Abstract

A DEBATE on the prospective decline of population took place in the House of Lords on June 21. Lord Samuel pointed out that whereas the number of live births per 1,000 women of child-bearing age was 129·8 in 1891, at the census of 1931 it had fallen to 64·3, that is, almost exactly half in the forty-year period. In the earlier period one out of every four married women between the ages of fifteen and forty-five years gave birth to a child in any particular year, while in 1931 this was only true of one in eight. Counterbalancing effects, the fall in the death-rate and the change from emigration to an inward movement of people, was far from equalling this decline in the birth-rate. He advocated family allowances as a means of diminishing the cause and desire for small families. Other measures suggested were housing estates for larger families and removal of the marriage bar in certain occupations such as bank clerks and women teachers.
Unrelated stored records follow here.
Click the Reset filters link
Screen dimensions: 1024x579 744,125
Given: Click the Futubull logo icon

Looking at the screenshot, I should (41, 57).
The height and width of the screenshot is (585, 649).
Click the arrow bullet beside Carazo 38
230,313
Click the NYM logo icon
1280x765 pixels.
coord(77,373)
He advised the appointment of a Royal Commission to inquire into the whole question. Lord Snell said that the real problem is qualitative.rather than quantitative and that the question of age proportion is most important. Lord Dawson of Penn said the prospective fall in population is too great even if wo have regard to quality, as the country has failed to reproduce itself since 1925 and to-day 100 mothers only produce 76 girl babies or future mothers. Contraception is a specialized example of man's gradual control of natural sources and is spreading to all classes and creeds. It should be seen that parents willing to bear their quota of children should not be penalized. In tenement blocks there should be crêches, nursery schools and other necessities, and the health services should be linked up into a connected whole.